== Excerpted passage ==
Please Note: This article is written for users of the following Microsoft Excel versions: 2007, 2010, 2013, 2016, 2019, and Excel in Microsoft 365. If you are using an earlier version (Excel 2003 or earlier), this tip may not work for you. For a version of this tip written specifically for earlier versions of Excel, click here: Converting Text to Values.

Converting Text to Values

Written by Allen Wyatt (last updated June 5, 2024)
This tip applies to Excel 2007, 2010, 2013, 2016, 2019, and Excel in Microsoft 365


5

If you are using Excel to massage data imported from another system, you know that often the data needs quite a bit of work. For instance, you might import information that represents a time value, but the data actually ends up being treated by Excel as a text string.

If you find your data in this condition, all is not lost. If you want to convert the text values into actual time values, there are several ways you can accomplish the task. The first is to follow these steps:

  1. Insert a blank column to the right of the data you need to convert.
  2. Just to the right of the first cell that has a text-formatted time value, enter the following formula. Make sure you substitute the address of the cell for A1:
  3.         =VALUE(A1)
    
  4. Copy the formula down so that each cell to be converted has the formula to its right.

== Data records ==
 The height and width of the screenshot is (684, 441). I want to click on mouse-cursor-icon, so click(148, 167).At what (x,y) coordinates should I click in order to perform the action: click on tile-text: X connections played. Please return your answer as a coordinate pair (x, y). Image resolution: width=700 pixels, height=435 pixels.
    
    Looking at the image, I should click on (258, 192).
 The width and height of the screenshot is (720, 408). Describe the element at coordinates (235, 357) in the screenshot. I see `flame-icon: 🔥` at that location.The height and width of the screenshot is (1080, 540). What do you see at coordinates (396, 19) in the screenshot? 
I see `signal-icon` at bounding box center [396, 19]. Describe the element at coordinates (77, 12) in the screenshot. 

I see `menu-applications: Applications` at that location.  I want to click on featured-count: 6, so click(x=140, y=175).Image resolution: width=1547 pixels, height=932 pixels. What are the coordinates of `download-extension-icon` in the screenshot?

--

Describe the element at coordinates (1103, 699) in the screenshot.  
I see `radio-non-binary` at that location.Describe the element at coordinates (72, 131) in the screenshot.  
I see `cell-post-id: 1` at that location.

* * *

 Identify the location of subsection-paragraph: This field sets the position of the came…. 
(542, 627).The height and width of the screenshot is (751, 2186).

== Task set ==
A. Do these statements agree with the Excel tip? Answer yes or no for each, and quote the words from the tip that decide it.
(i) The tip is meant for users of Excel 2003.
(ii) The first step is to insert a blank column to the right of the data.
(iii) The tip was last updated on June 5, 2024.
B. Echo the Excel tip word for word, from "Please Note: This" to "June 5, 2024)".
C. List every Excel version the Excel tip says it applies to.
The entries have no connection to the Excel tip.

== Task answers ==
A.
(i) No: "If you are using an earlier version (Excel 2003 or earlier), this tip may not work for you."
(ii) Yes: "Insert a blank column to the right of the data you need to convert."
(iii) Yes: "last updated June 5, 2024"

B.
Please Note: This article is written for users of the following Microsoft Excel versions: 2007, 2010, 2013, 2016, 2019, and Excel in Microsoft 365. If you are using an earlier version (Excel 2003 or earlier), this tip may not work for you. For a version of this tip written specifically for earlier versions of Excel, click here: Converting Text to Values.

Converting Text to Values

Written by Allen Wyatt (last updated June 5, 2024)

C.
- Excel 2007
- Excel 2010
- Excel 2013
- Excel 2016
- Excel 2019
- Excel in Microsoft 365